● What you will do:
List each of the lines below that contains the string "pixels", matching case exactly.

● Raw records:
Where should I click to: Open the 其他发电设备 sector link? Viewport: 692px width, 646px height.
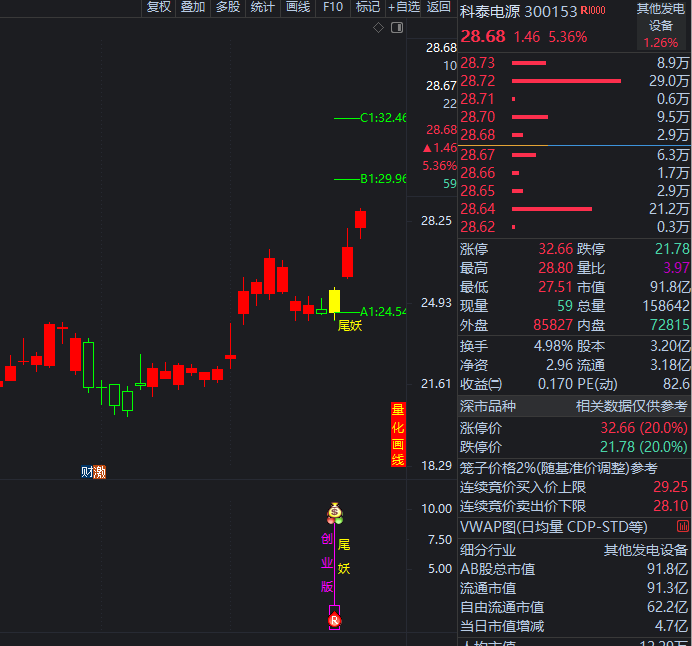661,24
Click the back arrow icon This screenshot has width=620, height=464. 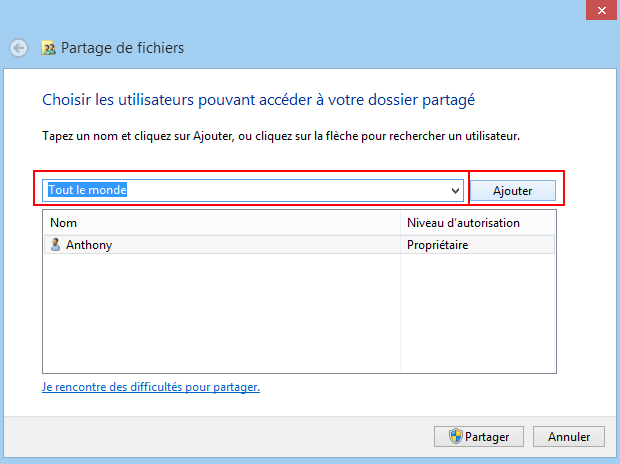click(x=19, y=48)
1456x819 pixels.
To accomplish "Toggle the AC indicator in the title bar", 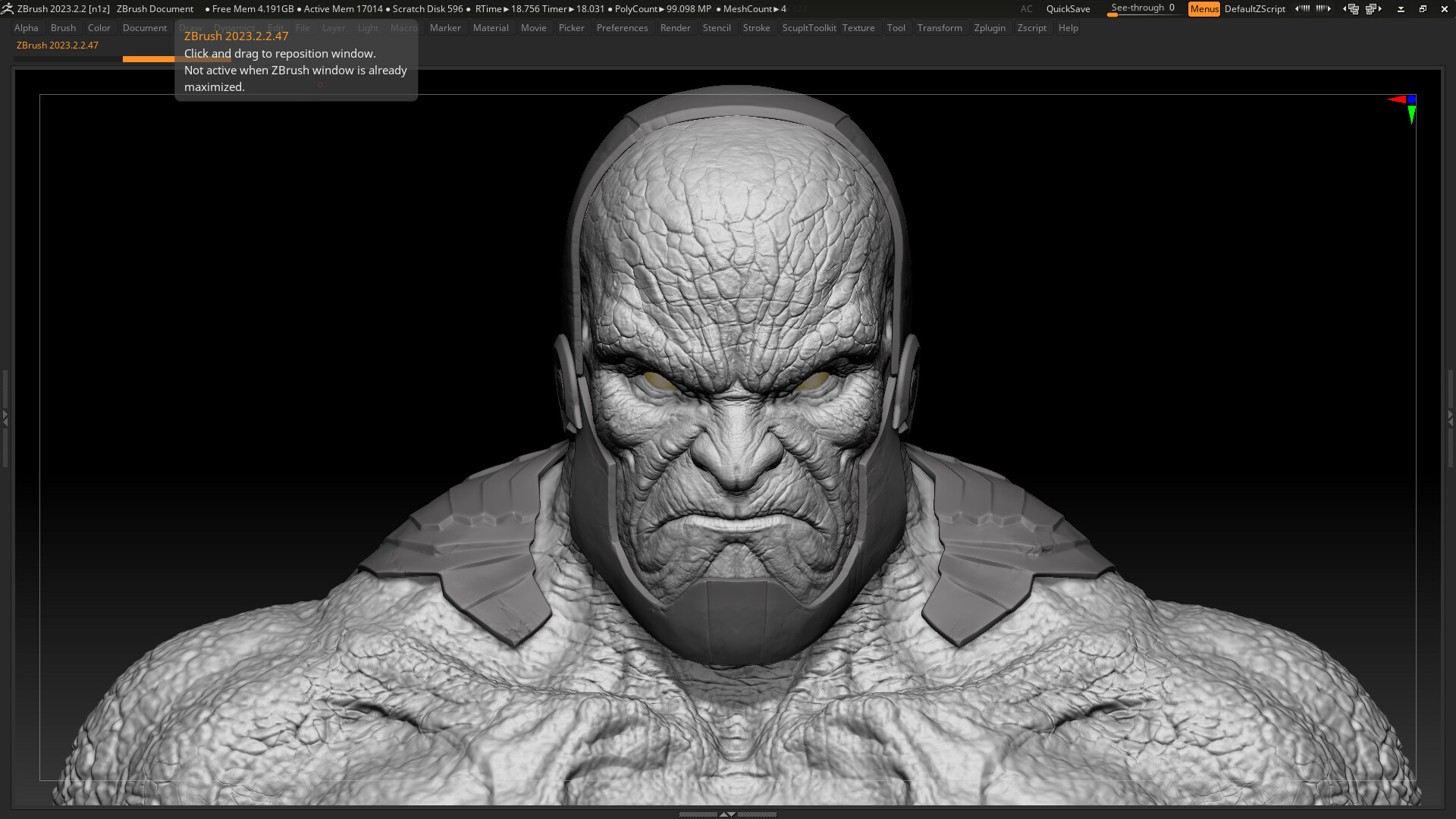I will [1026, 8].
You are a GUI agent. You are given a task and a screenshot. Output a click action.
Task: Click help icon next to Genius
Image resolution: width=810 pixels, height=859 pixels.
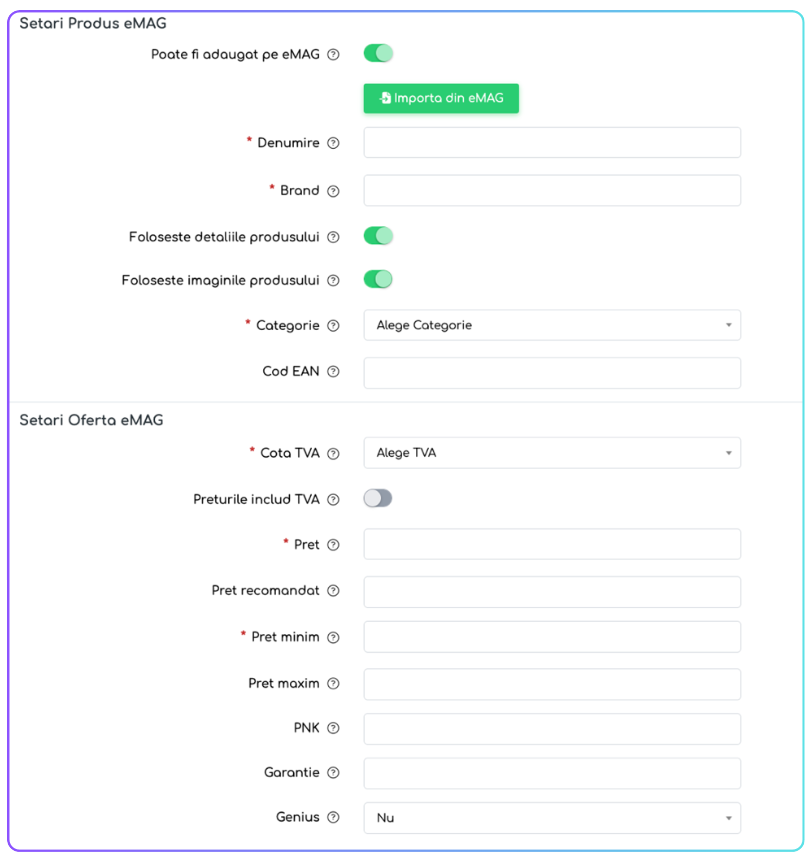[333, 817]
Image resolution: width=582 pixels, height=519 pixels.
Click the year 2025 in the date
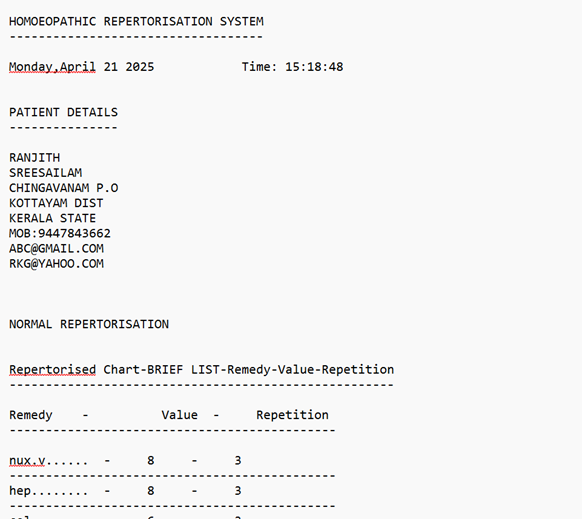coord(140,67)
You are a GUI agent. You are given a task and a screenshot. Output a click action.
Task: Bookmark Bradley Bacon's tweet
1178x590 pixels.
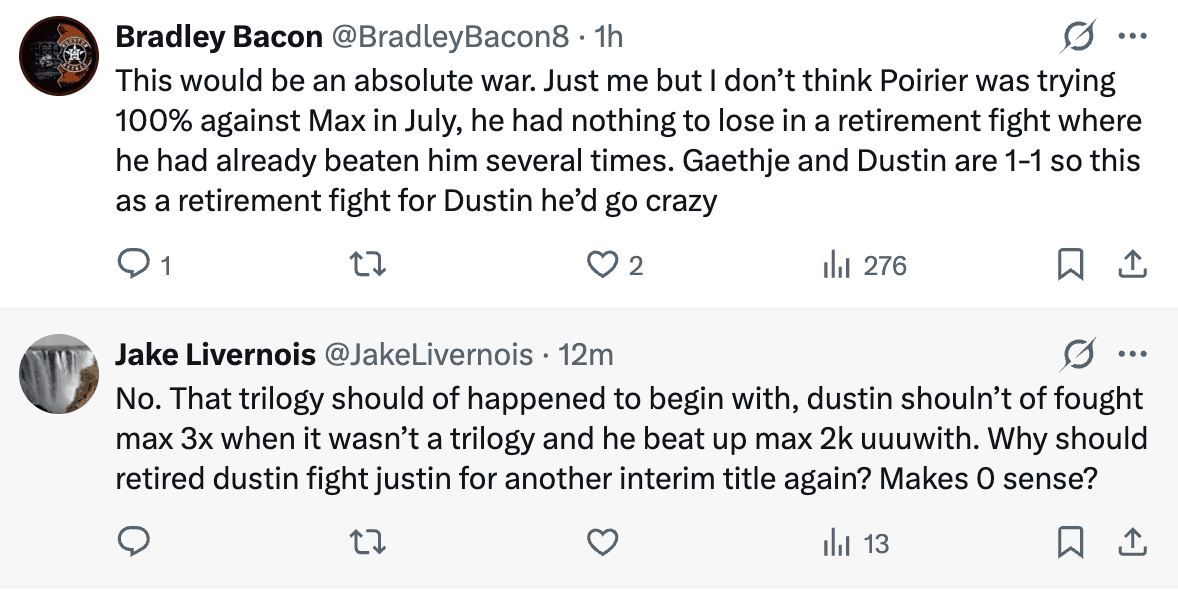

● Task solution:
1456x819 pixels.
Image resolution: width=810 pixels, height=859 pixels.
Image resolution: width=582 pixels, height=519 pixels.
1178x590 pixels.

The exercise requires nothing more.